Let’s take a Kampmann trench heater. Apart from its geometry, a file contains all the requisite drawings, performance and connection data. Compiled into a BIM model, we thereby learn the dimensions that can be directly transferred into a program to generate a specification. We can tell from the requisite volumetric flow whether the connected pipes are correctly sized and meet the heat load. If the size of a room or the number of convectors changes, this can be identified in real time on the objects dependent on it and you can react to it. By comparison, up to now a geometric body or a 2D block has been used that contains hardly any information. Any text about the product was written by hand into the CAD drawing and needed to be explicitly taken into account in the event of changes.

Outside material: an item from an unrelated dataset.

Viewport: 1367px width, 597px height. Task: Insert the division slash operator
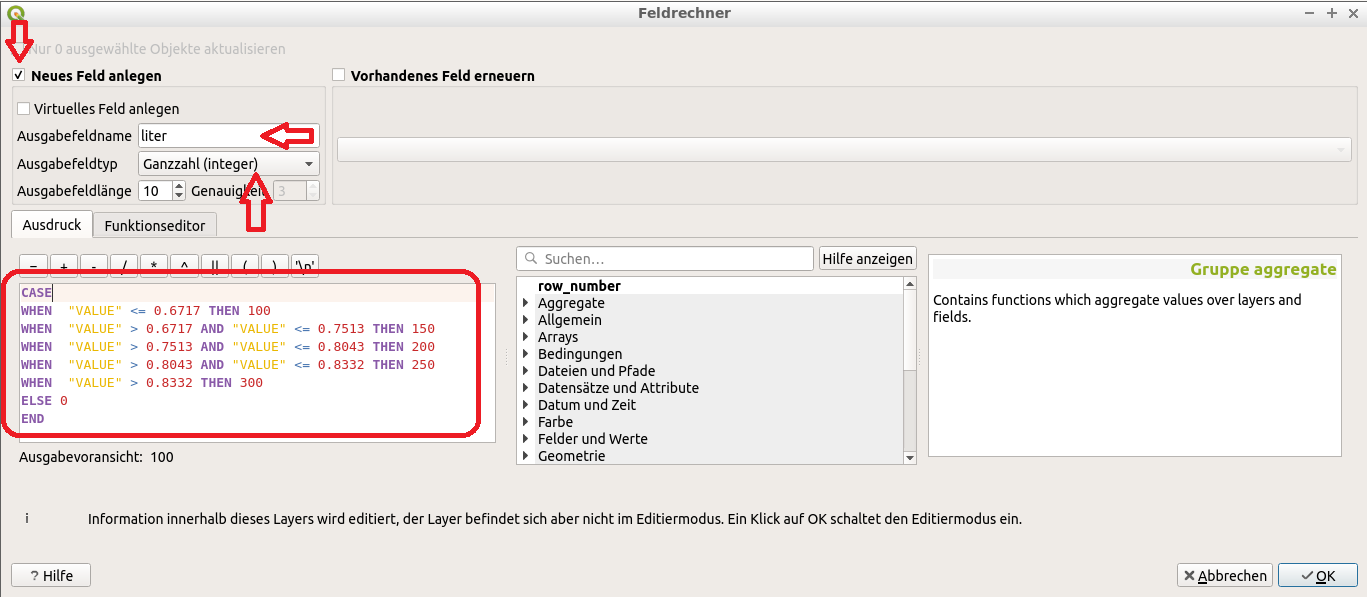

And you can then build an entire digital house from the individual BIM data from thousands of structural elements?
Yes, of course - if you can do so! All the objects contained in the model are subdivided into model categories, have dependencies on each other, can be filtered and evaluated. Today's software technologies provide for extremely passable modelling of all sorts of objects. However, when designing, you have to handle the data systematically and responsibly as any design errors and incomplete designs can be simply checked and identified in a data model, unlike the CAD plans used to date.
Sophisticated BIM systems permit collaboration: literally. That is to say that different parties, different disciplines can all access a central model. If a party has changed something – how to the other participants see it?
In my view, real collaboration is only possible when all companies involved in a project work on a single data model or with a link to different data models. Currently this is only possible if they are all working with the same software. You can identify changes made by one or other party in that, for example, dependencies of your own objects to the objects changed by the other party can no longer be maintained and the software therefore issues an error message. As the IFC format only serves as a transfer medium for importing and exporting the different CAD/CAE systems, changes to a newly imported BIM model may need to be determined by a collision check. Nevertheless, as before, there should be personal communication between all the companies involved in the design and all changes discussed.
When the building is finished, can I then file the digital building model as “done”?
No – that is the beauty of the system. Up to now design statuses and revision documents disappear into the archive after the build. By contrast, BIM data should continue to be used! There is a significant amount of administrative work for facilities management teams, particularly with industrial buildings. The locking system for often several hundred doors often needs to be administered. Building cleaning services and building operators want to know how many square metres of floor need to be washed and vacuumed. How many windows need to be cleaned? Which lamp is meant for which room? Are ladders high enough to change the light bulbs? Where are the smoke detectors and fire dampers to be serviced located? And so on ... This can all be seen in the BIM data. Renovations occur after several years: walls are moved, which might also mean that pipes need to be re-routed and re-calculated. How much waste will be produced and what materials needs to be disposed of properly? There are costs behind all these figures, which can be precisely determined using BIM data.
To sum up – what are ultimately the advantages that BIM offers for construction projects?
More efficient planning processes and the avoidance of design errors by “the software co-thinking”. Faster implementation of changes made by clients during design phases, with the software independently taking into account dependencies to adjacent areas. Exact calculation of the dimensions of all equipment and elements. All these things contribute a significant amount to design, construction and operating costs.